C++ and Rust Interop: FFI, Memory Safety at the Boundary [#44-2]

C++ and Rust Interop: FFI, Memory Safety at the Boundary [#44-2]

이 글의 핵심

Why FFI is still unsafe: explicit contracts for pointers, lifetimes, and threading. Use extern C wrappers, document who frees, and automate bindings.

Introduction: “Do we rewrite everything in Rust?”

Rust is strong for memory safety and concurrency, but real systems often keep C++ and add Rust modules (or vice versa) via C ABI (FFI). Templates, exceptions, and C++ classes are not stable across compilers—expose C-style functions and plain structs only.

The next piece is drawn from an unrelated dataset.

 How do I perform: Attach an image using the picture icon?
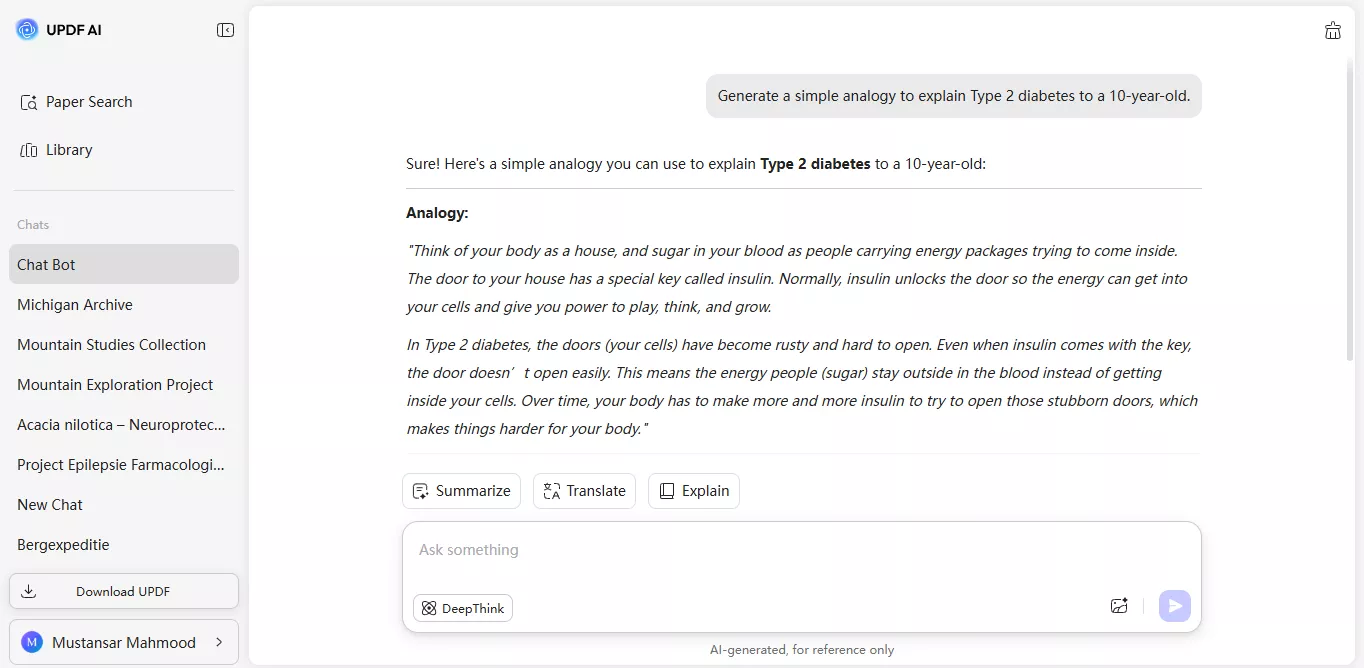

Topics: why interop exists, C ABI design, bindgen / cxx, common link and ABI errors, ownership at boundaries, incremental adoption.


Scenarios

  • Reuse a validated C++ crypto or physics lib from Rust.
  • Ship a Rust parser/core in a C++ GUI host.
  • Ownership bugs: buffer freed on one side while the other still references it.
  • No stable ABI for std::vector or exceptions across Rust↔C++—wrap with opaque pointers + length.

C ABI as the contract

  • extern "C" on C++ exports; #[no_mangle] extern "C" on Rust.
  • Plain POD layouts; fixed repr(C) in Rust.
  • Document: who allocates, who frees, thread constraints.
sequenceDiagram
    participant CPP as C++ app
    participant ABI as C wrapper
    participant RS as Rust lib
    CPP->>ABI: rust_add(3,5)
    ABI->>RS: exported C fn
    RS-->>ABI: result
    ABI-->>CPP: result

Tools

  • bindgen: Rust from C headers.
  • cxx: typed bridge between Rust and C++ with less manual unsafe (still review).

Build integration

  • CMake + Cargo coordination: consistent PIC, stdlib, sanitizers.
  • Link order and rpath issues are common—encode in CMake targets.

Memory safety discussion

Rust safety stops at unsafe and FFI. C++ side must uphold invariants Rust assumes. Treat FFI as its own mini specification with tests and fuzzing.


  • Rust vs C++ memory
  • PIMPL / ABI

Summary

FFI is powerful but unsafe by default at the seam. Minimize surface area, automate bindings, and document ownership—then migrate incrementally with tests.